**What the task asks:** Exactly as they stand, the data below are to be printed again.

Start of Block

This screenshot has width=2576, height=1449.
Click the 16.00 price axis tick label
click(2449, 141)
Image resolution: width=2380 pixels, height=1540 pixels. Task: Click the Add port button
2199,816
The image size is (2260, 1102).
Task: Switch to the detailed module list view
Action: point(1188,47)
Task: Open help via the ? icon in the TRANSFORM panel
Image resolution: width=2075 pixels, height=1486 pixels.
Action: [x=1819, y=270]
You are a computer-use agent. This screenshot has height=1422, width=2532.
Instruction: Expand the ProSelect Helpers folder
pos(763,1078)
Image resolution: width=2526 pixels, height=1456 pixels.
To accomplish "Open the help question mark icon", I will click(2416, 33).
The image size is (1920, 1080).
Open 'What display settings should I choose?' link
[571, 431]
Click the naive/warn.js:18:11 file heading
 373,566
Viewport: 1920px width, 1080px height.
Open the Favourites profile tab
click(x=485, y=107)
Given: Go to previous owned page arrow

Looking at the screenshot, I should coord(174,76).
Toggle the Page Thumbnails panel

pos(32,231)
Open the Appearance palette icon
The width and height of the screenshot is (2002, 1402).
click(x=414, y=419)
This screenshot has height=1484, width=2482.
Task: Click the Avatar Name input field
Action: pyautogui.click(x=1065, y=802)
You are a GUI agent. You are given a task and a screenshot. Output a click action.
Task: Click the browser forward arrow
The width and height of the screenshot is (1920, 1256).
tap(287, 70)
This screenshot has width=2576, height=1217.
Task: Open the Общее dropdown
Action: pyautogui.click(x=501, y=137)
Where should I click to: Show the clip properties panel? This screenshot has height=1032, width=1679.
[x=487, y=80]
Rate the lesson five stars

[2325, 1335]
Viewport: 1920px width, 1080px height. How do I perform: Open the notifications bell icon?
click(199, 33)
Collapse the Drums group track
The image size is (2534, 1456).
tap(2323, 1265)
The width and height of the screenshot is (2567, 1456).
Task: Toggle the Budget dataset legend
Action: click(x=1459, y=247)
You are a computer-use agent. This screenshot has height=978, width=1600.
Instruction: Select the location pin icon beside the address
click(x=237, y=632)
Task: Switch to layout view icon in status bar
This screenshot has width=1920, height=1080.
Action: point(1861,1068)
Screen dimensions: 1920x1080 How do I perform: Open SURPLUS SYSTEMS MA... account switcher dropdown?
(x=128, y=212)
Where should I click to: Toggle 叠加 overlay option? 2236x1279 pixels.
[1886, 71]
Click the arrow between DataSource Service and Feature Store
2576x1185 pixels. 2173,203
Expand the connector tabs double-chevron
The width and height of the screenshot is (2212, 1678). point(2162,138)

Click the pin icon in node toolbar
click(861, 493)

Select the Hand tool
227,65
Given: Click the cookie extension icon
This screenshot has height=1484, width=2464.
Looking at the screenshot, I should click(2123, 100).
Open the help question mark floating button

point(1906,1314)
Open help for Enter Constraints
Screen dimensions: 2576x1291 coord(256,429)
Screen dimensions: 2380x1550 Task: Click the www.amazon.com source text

End of Block

**Expected answer:**
This screenshot has width=2576, height=1449.
Click the 16.00 price axis tick label
click(2449, 141)
Image resolution: width=2380 pixels, height=1540 pixels. Task: Click the Add port button
2199,816
The image size is (2260, 1102).
Task: Switch to the detailed module list view
Action: point(1188,47)
Task: Open help via the ? icon in the TRANSFORM panel
Image resolution: width=2075 pixels, height=1486 pixels.
Action: [x=1819, y=270]
You are a computer-use agent. This screenshot has height=1422, width=2532.
Instruction: Expand the ProSelect Helpers folder
pos(763,1078)
Image resolution: width=2526 pixels, height=1456 pixels.
To accomplish "Open the help question mark icon", I will click(2416, 33).
The image size is (1920, 1080).
Open 'What display settings should I choose?' link
[571, 431]
Click the naive/warn.js:18:11 file heading
 373,566
Viewport: 1920px width, 1080px height.
Open the Favourites profile tab
click(x=485, y=107)
Given: Go to previous owned page arrow

Looking at the screenshot, I should coord(174,76).
Toggle the Page Thumbnails panel

pos(32,231)
Open the Appearance palette icon
The width and height of the screenshot is (2002, 1402).
click(x=414, y=419)
This screenshot has height=1484, width=2482.
Task: Click the Avatar Name input field
Action: pyautogui.click(x=1065, y=802)
You are a GUI agent. You are given a task and a screenshot. Output a click action.
Task: Click the browser forward arrow
The width and height of the screenshot is (1920, 1256).
tap(287, 70)
This screenshot has width=2576, height=1217.
Task: Open the Общее dropdown
Action: pyautogui.click(x=501, y=137)
Where should I click to: Show the clip properties panel? This screenshot has height=1032, width=1679.
[x=487, y=80]
Rate the lesson five stars

[2325, 1335]
Viewport: 1920px width, 1080px height. How do I perform: Open the notifications bell icon?
click(199, 33)
Collapse the Drums group track
The image size is (2534, 1456).
tap(2323, 1265)
The width and height of the screenshot is (2567, 1456).
Task: Toggle the Budget dataset legend
Action: click(x=1459, y=247)
You are a computer-use agent. This screenshot has height=978, width=1600.
Instruction: Select the location pin icon beside the address
click(x=237, y=632)
Task: Switch to layout view icon in status bar
This screenshot has width=1920, height=1080.
Action: point(1861,1068)
Screen dimensions: 1920x1080 How do I perform: Open SURPLUS SYSTEMS MA... account switcher dropdown?
(x=128, y=212)
Where should I click to: Toggle 叠加 overlay option? 2236x1279 pixels.
[1886, 71]
Click the arrow between DataSource Service and Feature Store
2576x1185 pixels. 2173,203
Expand the connector tabs double-chevron
The width and height of the screenshot is (2212, 1678). point(2162,138)

Click the pin icon in node toolbar
click(861, 493)

Select the Hand tool
227,65
Given: Click the cookie extension icon
This screenshot has height=1484, width=2464.
Looking at the screenshot, I should click(2123, 100).
Open the help question mark floating button

point(1906,1314)
Open help for Enter Constraints
Screen dimensions: 2576x1291 coord(256,429)
Screen dimensions: 2380x1550 Task: Click the www.amazon.com source text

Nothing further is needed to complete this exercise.